[RFC PATCH] nvme: allow specific passthrough IOs without CAP_SYSADMIN

From: Logan Gunthorpe
Date: Fri Oct 01 2021 - 19:40:33 EST


The passthrough IOCTL interface allows for prototyping new non-standard
NVMe features in userspace. However, all passthrough commands require
full CAP_SYSADMIN over and above file access to the device. This means
applications must run as root when running proof of concepts which is
not often desirable.

Instead, relax that requirement for vendor specific commands as well
as identify and get_log_page admin commands (which both have vendor
specific components). Identify and get_log_page only query information
from the controller so users with this privilege shouldn't be able to
cause any negative side effects and vendor specific commands are the
vendors responsibility to avoid dangerous side effects.

Users that want to send any of these passthrough commands will still
require access to the NVMe char device or namespace. Typically, the
char device is only accessible by root anyway and namespaces are
accessible by root and the disk group. Administrators are free to
add udev rules to adjust these permissions for specific devices they
want to allow.

Signed-off-by: Logan Gunthorpe <logang@xxxxxxxxxxxx>
---

Hi,

Wondering what people might think of loosening these restrictions a
touch with this RFC patch.
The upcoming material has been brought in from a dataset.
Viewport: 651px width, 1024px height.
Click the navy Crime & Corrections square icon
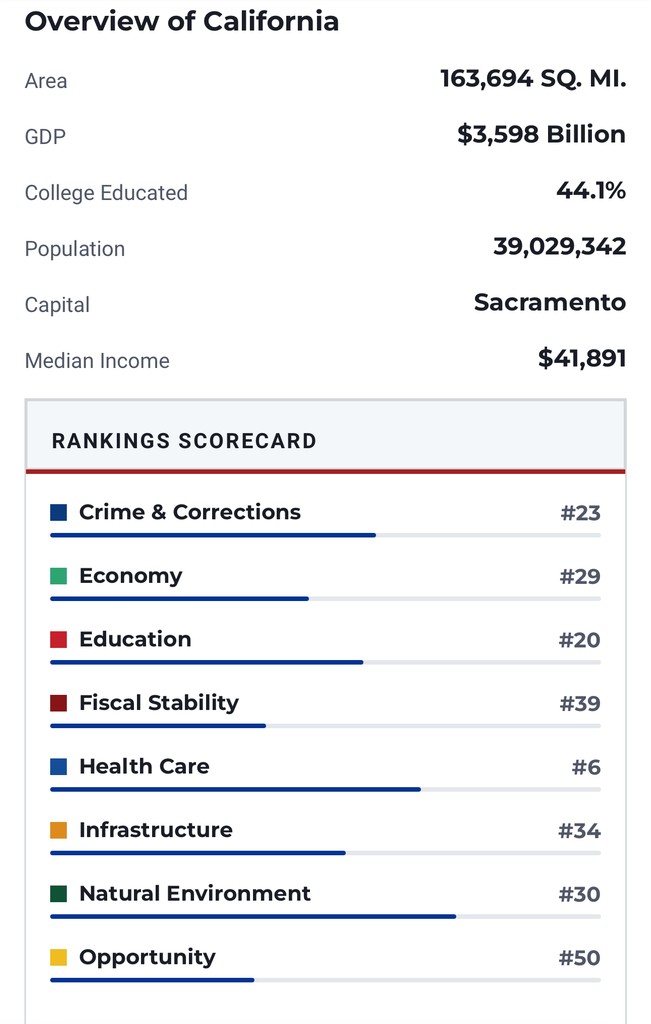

Open to other options if people have them.

This will also become more generally useful with Joshi's io_uring work
which enables asynchronous passthrough IOs.

Thanks,

Logan

drivers/nvme/host/ioctl.c | 26 ++++++++++++++++++++++----
include/linux/nvme.h | 1 +
2 files changed, 23 insertions(+), 4 deletions(-)

diff --git a/drivers/nvme/host/ioctl.c b/drivers/nvme/host/ioctl.c
index 22314962842d..3411269194e1 100644
--- a/drivers/nvme/host/ioctl.c
+++ b/drivers/nvme/host/ioctl.c
@@ -187,6 +187,24 @@ static bool nvme_validate_passthru_nsid(struct nvme_ctrl *ctrl,
return true;
}

+static bool nvme_user_cmd_allowed(struct nvme_ns *ns, int opcode)
+{
+ if (ns) {
+ if (opcode >= nvme_cmd_vendor_start)
+ return true;
+ } else {
+ if (opcode >= nvme_admin_vendor_start)
+ return true;
+ switch (opcode) {
+ case nvme_admin_identify:
+ case nvme_admin_get_log_page:
+ return true;
+ }
+ }
+
+ return capable(CAP_SYS_ADMIN);
+}
+
static int nvme_user_cmd(struct nvme_ctrl *ctrl, struct nvme_ns *ns,
struct nvme_passthru_cmd __user *ucmd)
{
@@ -196,10 +214,10 @@ static int nvme_user_cmd(struct nvme_ctrl *ctrl, struct nvme_ns *ns,
u64 result;
int status;

- if (!capable(CAP_SYS_ADMIN))
- return -EACCES;
if (copy_from_user(&cmd, ucmd, sizeof(cmd)))
return -EFAULT;
+ if (!nvme_user_cmd_allowed(ns, cmd.opcode))
+ return -EACCES;
if (cmd.flags)
return -EINVAL;
if (!nvme_validate_passthru_nsid(ctrl, ns, cmd.nsid))
@@ -242,10 +260,10 @@ static int nvme_user_cmd64(struct nvme_ctrl *ctrl, struct nvme_ns *ns,
unsigned timeout = 0;
int status;

- if (!capable(CAP_SYS_ADMIN))
- return -EACCES;
if (copy_from_user(&cmd, ucmd, sizeof(cmd)))
return -EFAULT;
+ if (!nvme_user_cmd_allowed(ns, cmd.opcode))
+ return -EACCES;
if (cmd.flags)
return -EINVAL;
if (!nvme_validate_passthru_nsid(ctrl, ns, cmd.nsid))
diff --git a/include/linux/nvme.h b/include/linux/nvme.h
index b7c4c4130b65..8d36dcf6d2a4 100644
--- a/include/linux/nvme.h
+++ b/include/linux/nvme.h
@@ -692,6 +692,7 @@ enum nvme_opcode {
nvme_cmd_zone_mgmt_send = 0x79,
nvme_cmd_zone_mgmt_recv = 0x7a,
nvme_cmd_zone_append = 0x7d,
+ nvme_cmd_vendor_start = 0x80,
};

#define nvme_opcode_name(opcode) { opcode, #opcode }

base-commit: 5816b3e6577eaa676ceb00a848f0fd65fe2adc29
--
2.30.2